[Action item]: An exact reproduction of all the entries below is required.

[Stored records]
┄┄┄┄┄┄

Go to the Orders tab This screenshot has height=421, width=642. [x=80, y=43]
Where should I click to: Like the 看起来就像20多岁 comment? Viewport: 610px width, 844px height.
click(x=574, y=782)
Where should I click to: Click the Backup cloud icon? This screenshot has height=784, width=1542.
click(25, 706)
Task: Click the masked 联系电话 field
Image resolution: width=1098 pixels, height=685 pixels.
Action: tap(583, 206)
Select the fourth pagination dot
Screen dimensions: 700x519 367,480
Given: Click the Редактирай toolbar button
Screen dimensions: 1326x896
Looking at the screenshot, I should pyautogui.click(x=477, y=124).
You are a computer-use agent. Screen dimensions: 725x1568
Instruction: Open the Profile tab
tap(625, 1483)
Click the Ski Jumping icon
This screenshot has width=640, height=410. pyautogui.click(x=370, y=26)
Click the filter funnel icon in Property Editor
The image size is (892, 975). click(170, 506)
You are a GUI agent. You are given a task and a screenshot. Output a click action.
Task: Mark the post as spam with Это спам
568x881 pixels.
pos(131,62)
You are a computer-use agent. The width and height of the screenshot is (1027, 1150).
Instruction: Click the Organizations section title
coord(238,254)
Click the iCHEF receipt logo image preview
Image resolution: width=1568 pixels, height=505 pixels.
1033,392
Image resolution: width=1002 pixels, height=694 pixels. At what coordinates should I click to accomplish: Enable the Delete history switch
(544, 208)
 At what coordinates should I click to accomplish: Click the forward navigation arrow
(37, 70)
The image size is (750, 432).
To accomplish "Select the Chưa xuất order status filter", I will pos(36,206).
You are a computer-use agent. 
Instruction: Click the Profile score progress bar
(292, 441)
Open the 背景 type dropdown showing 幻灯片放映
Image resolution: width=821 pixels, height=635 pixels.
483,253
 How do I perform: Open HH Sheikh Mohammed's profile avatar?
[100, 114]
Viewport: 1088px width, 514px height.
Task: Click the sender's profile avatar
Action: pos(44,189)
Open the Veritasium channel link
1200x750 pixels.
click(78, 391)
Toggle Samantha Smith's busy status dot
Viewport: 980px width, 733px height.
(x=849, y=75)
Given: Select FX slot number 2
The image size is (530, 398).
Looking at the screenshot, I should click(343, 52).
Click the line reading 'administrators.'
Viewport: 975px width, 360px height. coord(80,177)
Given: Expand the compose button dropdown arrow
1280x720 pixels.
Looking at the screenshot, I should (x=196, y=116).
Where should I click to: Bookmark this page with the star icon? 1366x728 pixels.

┄┄┄┄┄┄

[Output of the task]:
Go to the Orders tab This screenshot has height=421, width=642. [x=80, y=43]
Where should I click to: Like the 看起来就像20多岁 comment? Viewport: 610px width, 844px height.
click(x=574, y=782)
Where should I click to: Click the Backup cloud icon? This screenshot has height=784, width=1542.
click(25, 706)
Task: Click the masked 联系电话 field
Image resolution: width=1098 pixels, height=685 pixels.
Action: tap(583, 206)
Select the fourth pagination dot
Screen dimensions: 700x519 367,480
Given: Click the Редактирай toolbar button
Screen dimensions: 1326x896
Looking at the screenshot, I should pyautogui.click(x=477, y=124).
You are a computer-use agent. Screen dimensions: 725x1568
Instruction: Open the Profile tab
tap(625, 1483)
Click the Ski Jumping icon
This screenshot has width=640, height=410. pyautogui.click(x=370, y=26)
Click the filter funnel icon in Property Editor
The image size is (892, 975). click(170, 506)
You are a GUI agent. You are given a task and a screenshot. Output a click action.
Task: Mark the post as spam with Это спам
568x881 pixels.
pos(131,62)
You are a computer-use agent. The width and height of the screenshot is (1027, 1150).
Instruction: Click the Organizations section title
coord(238,254)
Click the iCHEF receipt logo image preview
Image resolution: width=1568 pixels, height=505 pixels.
1033,392
Image resolution: width=1002 pixels, height=694 pixels. At what coordinates should I click to accomplish: Enable the Delete history switch
(544, 208)
 At what coordinates should I click to accomplish: Click the forward navigation arrow
(37, 70)
The image size is (750, 432).
To accomplish "Select the Chưa xuất order status filter", I will pos(36,206).
You are a computer-use agent. 
Instruction: Click the Profile score progress bar
(292, 441)
Open the 背景 type dropdown showing 幻灯片放映
Image resolution: width=821 pixels, height=635 pixels.
483,253
 How do I perform: Open HH Sheikh Mohammed's profile avatar?
[100, 114]
Viewport: 1088px width, 514px height.
Task: Click the sender's profile avatar
Action: pos(44,189)
Open the Veritasium channel link
1200x750 pixels.
click(78, 391)
Toggle Samantha Smith's busy status dot
Viewport: 980px width, 733px height.
(x=849, y=75)
Given: Select FX slot number 2
The image size is (530, 398).
Looking at the screenshot, I should click(343, 52).
Click the line reading 'administrators.'
Viewport: 975px width, 360px height. coord(80,177)
Given: Expand the compose button dropdown arrow
1280x720 pixels.
Looking at the screenshot, I should (x=196, y=116).
Where should I click to: Bookmark this page with the star icon? 1366x728 pixels.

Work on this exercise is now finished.